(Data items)
☆ ☆ ☆ ☆ ☆ ☆ ☆

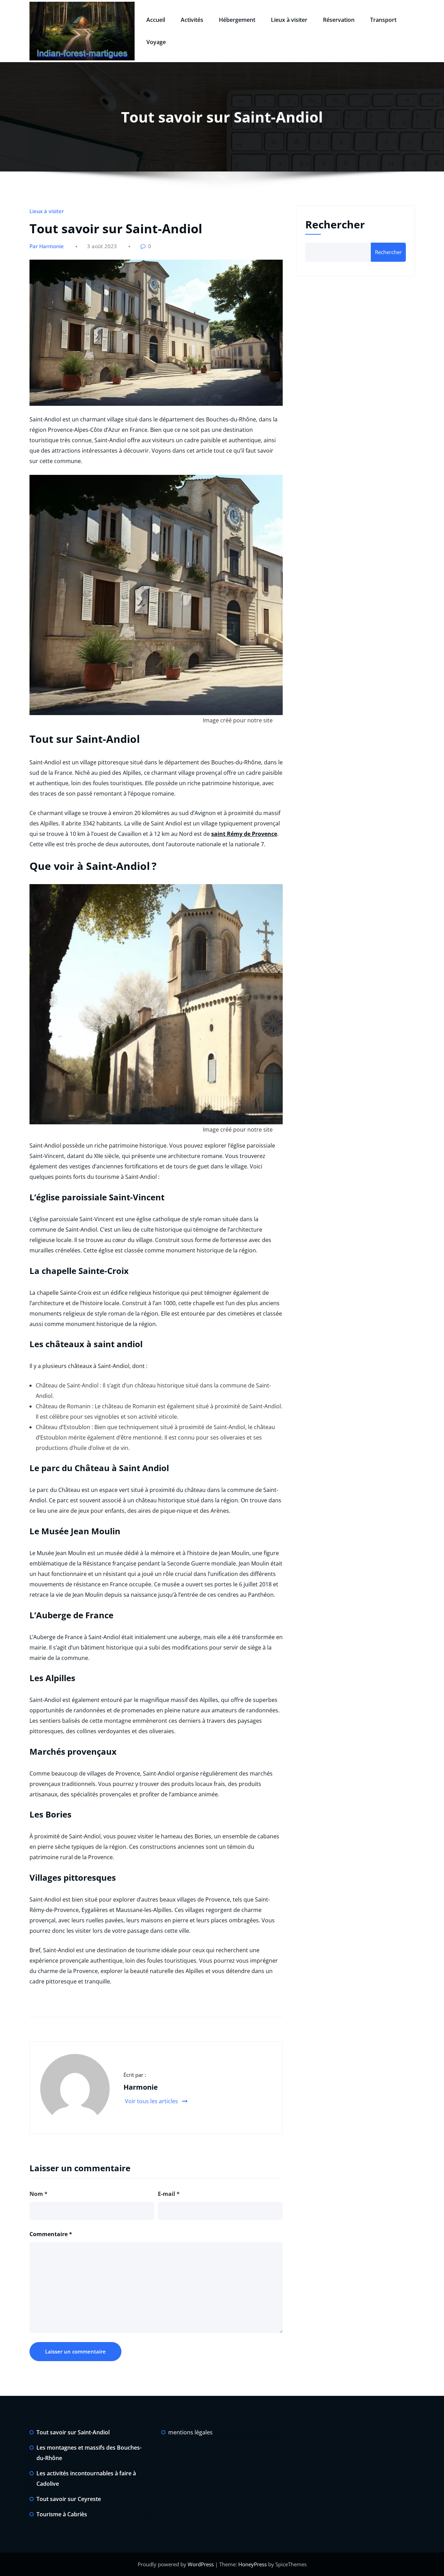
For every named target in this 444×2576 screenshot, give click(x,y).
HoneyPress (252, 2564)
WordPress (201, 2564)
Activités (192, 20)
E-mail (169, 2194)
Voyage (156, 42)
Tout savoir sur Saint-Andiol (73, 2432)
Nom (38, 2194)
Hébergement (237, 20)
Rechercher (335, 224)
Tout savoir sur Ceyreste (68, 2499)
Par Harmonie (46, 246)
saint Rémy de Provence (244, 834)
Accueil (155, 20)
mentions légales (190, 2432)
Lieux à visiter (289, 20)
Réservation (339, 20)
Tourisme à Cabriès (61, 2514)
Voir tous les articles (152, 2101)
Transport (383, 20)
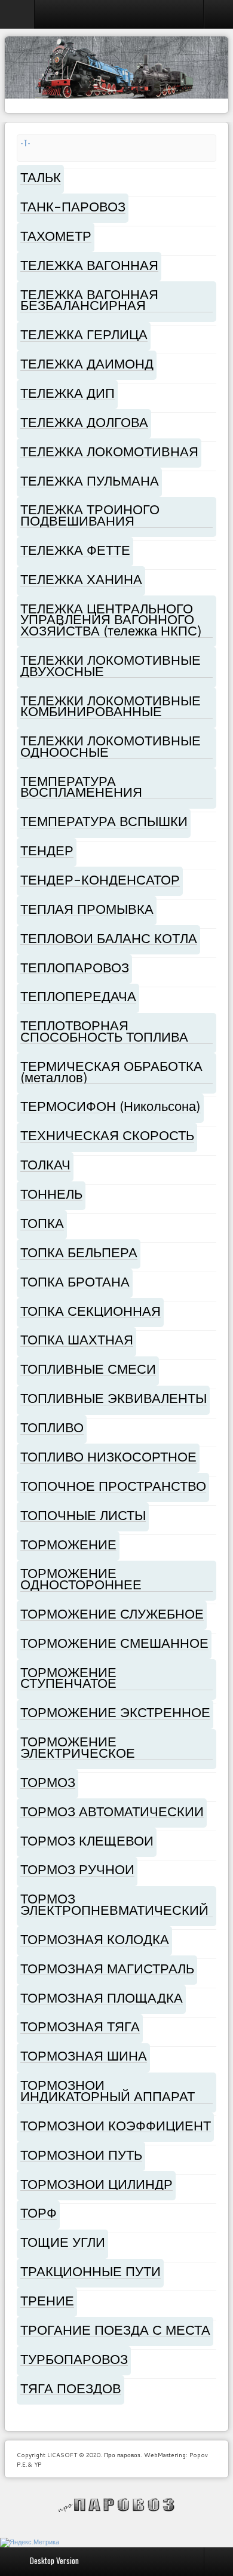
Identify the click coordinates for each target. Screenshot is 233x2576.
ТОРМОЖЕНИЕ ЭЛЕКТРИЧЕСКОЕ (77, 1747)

☆ ☆ ☆ ☆ ☆ ☆ ☆

Directions for this task: Exactly as written above, print every line of the data but not its pictures.

Answer space:
For every named target in this 444×2576 screenshot, give click(x,y).
HoneyPress (252, 2564)
WordPress (201, 2564)
Activités (192, 20)
E-mail (169, 2194)
Voyage (156, 42)
Tout savoir sur Saint-Andiol (73, 2432)
Nom (38, 2194)
Hébergement (237, 20)
Rechercher (335, 224)
Tout savoir sur Ceyreste (68, 2499)
Par Harmonie (46, 246)
saint Rémy de Provence (244, 834)
Accueil (155, 20)
mentions légales (190, 2432)
Lieux à visiter (289, 20)
Réservation (339, 20)
Tourisme à Cabriès (61, 2514)
Voir tous les articles (152, 2101)
Transport (383, 20)
Identify the click coordinates for each target. Screenshot is 233x2576.
ТОРМОЖЕНИЕ ЭЛЕКТРИЧЕСКОЕ (77, 1747)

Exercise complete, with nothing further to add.